Teramo, il rebus esuberi e l'addio obbligato di Amadio
Dopo un campionato molto sotto le aspettative, conclusosi con la salvezza in extremis dopo esser partiti con ambizioni da playoff, il Teramo ha deciso di rifondare la rosa, dando maggior spazio ai giovani e provando a mantenere la categoria con molta più tranquillità. L'eredità del passato, però, non aiuta i biancorossi in questo processo.
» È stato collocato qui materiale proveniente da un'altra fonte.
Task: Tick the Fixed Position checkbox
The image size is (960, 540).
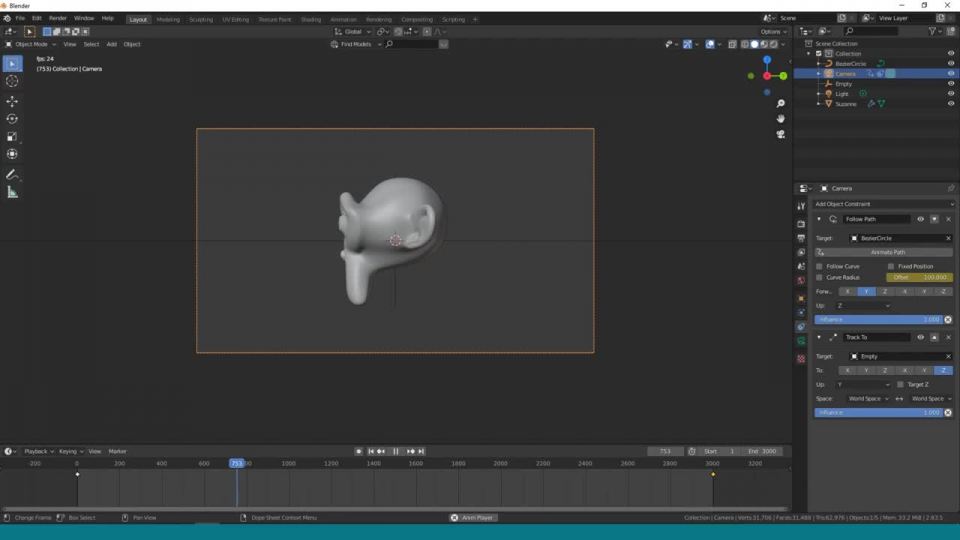Action: pyautogui.click(x=891, y=266)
Soprattutto se hai stipulato in precedenza dei contratti pluriennali con giocatori di cui ora vorresti fare a meno. È il caso di Stefano Amadio, centrocampista e pilastro degli abruzzesi nell'ultimo anno e mezzo, con 41 presenze totali. La società lo ha da tempo messo sul mercato, scegliendo di puntare su un paio di giovani di belle speranze al suo posto. Gli interessi di altri club sono arrivati ma l'addio non c'è mai stato. E così il presidente Campitelli senza mezzi termini ha spiegato che, in caso di permanenza, l'ex Latina si vedrà tutto il campionato dalla tribuna.
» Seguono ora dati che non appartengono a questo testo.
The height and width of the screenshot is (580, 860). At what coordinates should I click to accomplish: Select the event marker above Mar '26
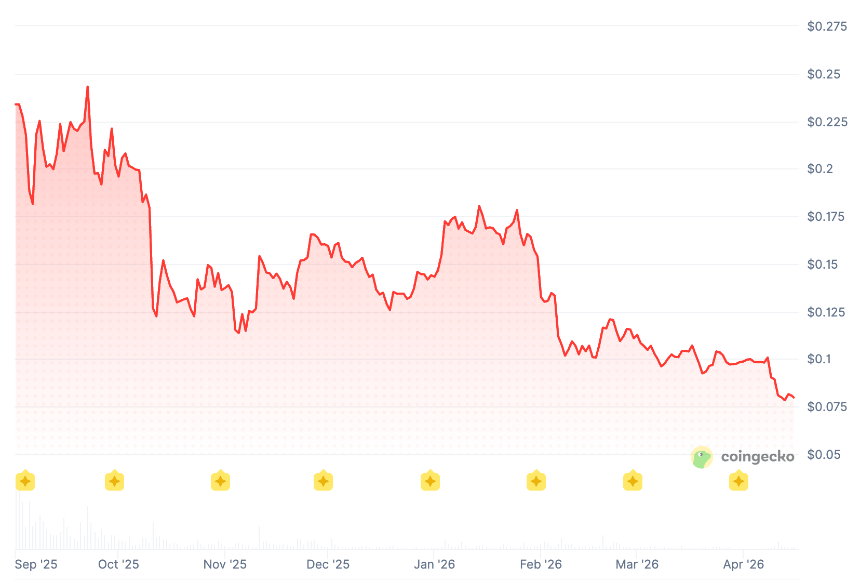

Da capire, infine, quale sarà la strada, in attacco, di Giacomo Tulli e Andrea Mancini. Il primo è stato un altro protagonista delle ultime annate, il secondo è molto più giovane, ha esordito in serie A col Pescara ma non in C col Teramo. Per un motivo o per un altro, insomma, si tratta di altri due giocatori ai saluti. Il tempo, però, stringe e la fine del mercato si avvicina: per decidere il proprio futuro vi saranno al massimo cinque giorni.